Devolved

The swollen river systems that brought death and destruction to Cagayan de Oro and Iligan also carried down with them tens of thousands of logs from the highlands surrounding the two ill-fated cities.

The large piles of logs lining the river banks are now a familiar sight. We saw this in Ormoc where flash floods took a ghastly casualty toll many years ago. We saw this in Guinsaugon, where whole villages were buried under mudslides. We saw this in Quezon province when slopes slid down on population centers after heavy rain.

Illegal logging is now a major cause of the tragedies that have visited us of late.

This is not startling new insight. We have known this for years. We have lost the major part of our forest cover over the last century as our population grew dramatically and human settlements pushed into the forests.

For decades, until we began to run out of forests, we prided ourselves with the fact that we are among the world’s biggest timber exporters. After each national election in the fifties and sixties, forest concessions were generously handed out to political powerbrokers as payback for investing in the electoral campaign of the winning candidate.

Over many years, logging concessions were the principal currency for repaying political debt. It was the principal source of milk for our costly electoral carnivals, the main source of spoils for the victors. The most resilient political clans we have today built their base on logging.

The horrible body count from flash flooding is the price this generation now pays for the follies of our politics.

Timber exploitation was cheap and the returns fabulous. The “industry”, if we may call it that, required only minimal capital and low levels of expertise. The legal framework for this destructive activity was weak and enforcement even weaker. Forests were simply mowed down indiscriminately and replanting never required. That allowed great fortunes to be built and the weak policy framework maintained.

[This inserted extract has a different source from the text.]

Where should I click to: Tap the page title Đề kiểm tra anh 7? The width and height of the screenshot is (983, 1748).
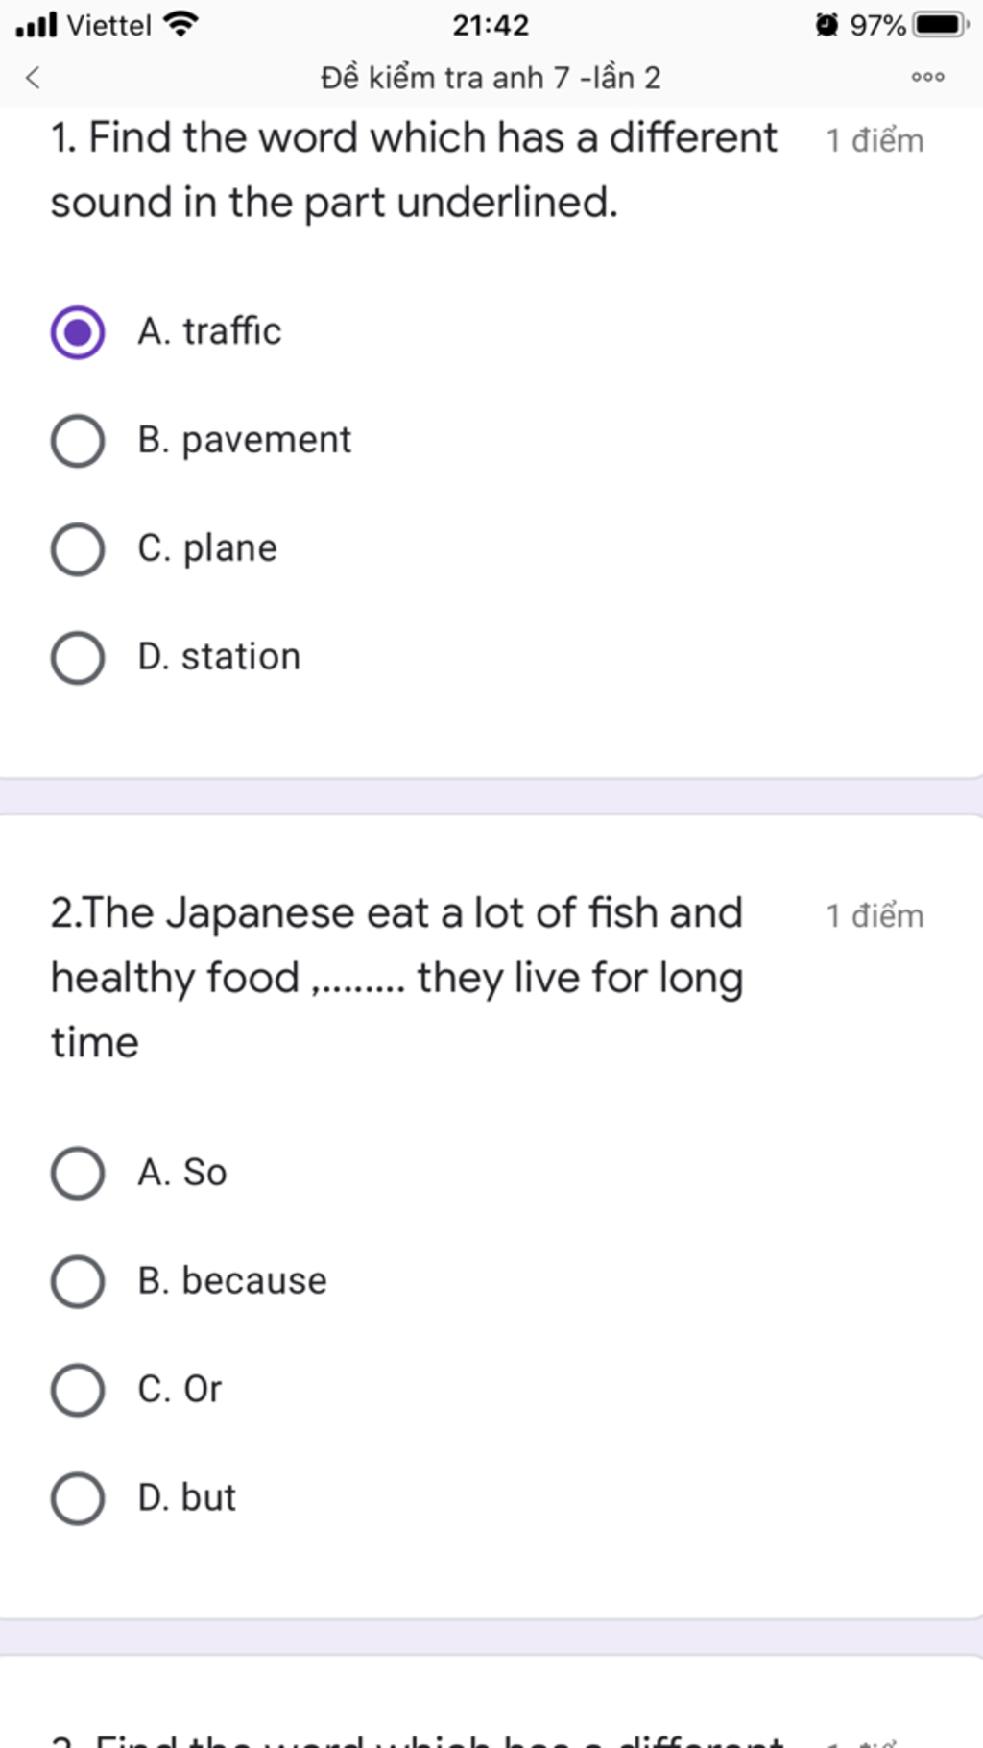tap(491, 77)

The post-mortem on the Northern Mindanao flooding has now focused on logging regulations (or the absence thereof) in the ARMM provinces whose rivers drain into the two ill-fated cities. Newly appointed ARMM chairman Mujiv Hataman promised to deliver shortly a report on logging activities in the autonomous region.

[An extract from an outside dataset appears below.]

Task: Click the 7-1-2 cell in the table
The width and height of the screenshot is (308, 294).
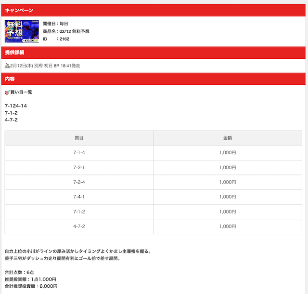Action: click(79, 212)
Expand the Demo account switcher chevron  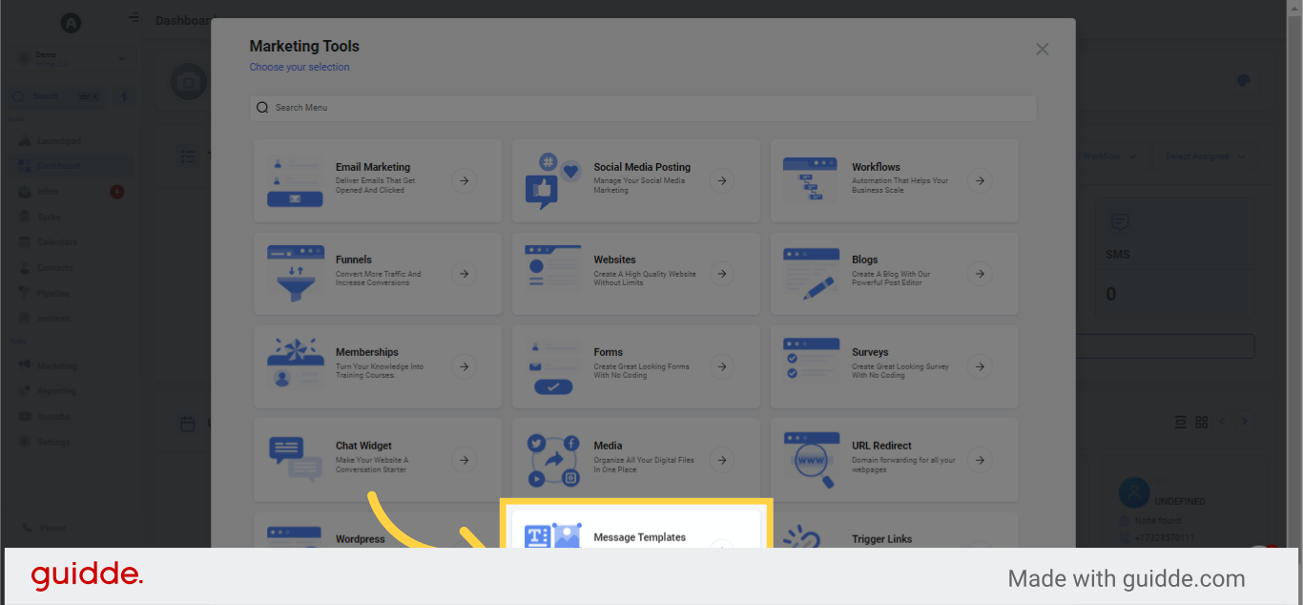121,57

That report, hopefully, will not end with just determining who was responsible for the logs that crashed down with the floodwater. It needs to tackle the deficient governance apparatus in the autonomous region and, indeed, the possibly deleterious effects of the regional autonomy arrangement itself.

The DENR may rightly wash its hands of any culpability for the apparently massive logging that has been going on in the Cotabato provinces and Maguindanao. They are beyond the reach of the national regulatory agencies. The autonomous region has its own environmental and natural resources agency.

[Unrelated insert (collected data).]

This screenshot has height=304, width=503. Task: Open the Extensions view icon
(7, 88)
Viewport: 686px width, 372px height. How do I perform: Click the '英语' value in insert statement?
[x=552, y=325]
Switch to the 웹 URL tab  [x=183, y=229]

As with the other components of the ARMM, it is easy to imagine that the regional environmental agency is barely functional, if at all organized. It is, imaginably, incapable of effectively regulating extractive activities of the powerful warlords, the heavily armed political movements and the aristocracy that proliferates in the area.

Herein lies what is probably the weakest link in the effort to conserve environmental integrity and sustainability in the most troubled part of the country.

Devolution in general and regional autonomy in particular weakened the capacity of national government to maintain uniform standards for environmental protection, among other things. The smaller the political unit, the more vulnerable it is to being overrun by the local power-that-be.

This is the reason why, when I sat at the Consultative Commission on Charter Change, I opposed all suggestions to advance federalism even if this was politically popular at the time. Not only will federalism put the nation in danger of a fiscal meltdown by prioritizing distribution of public revenues to local government units, the proposed arrangement will also repose more regulatory power in vulnerable local political units.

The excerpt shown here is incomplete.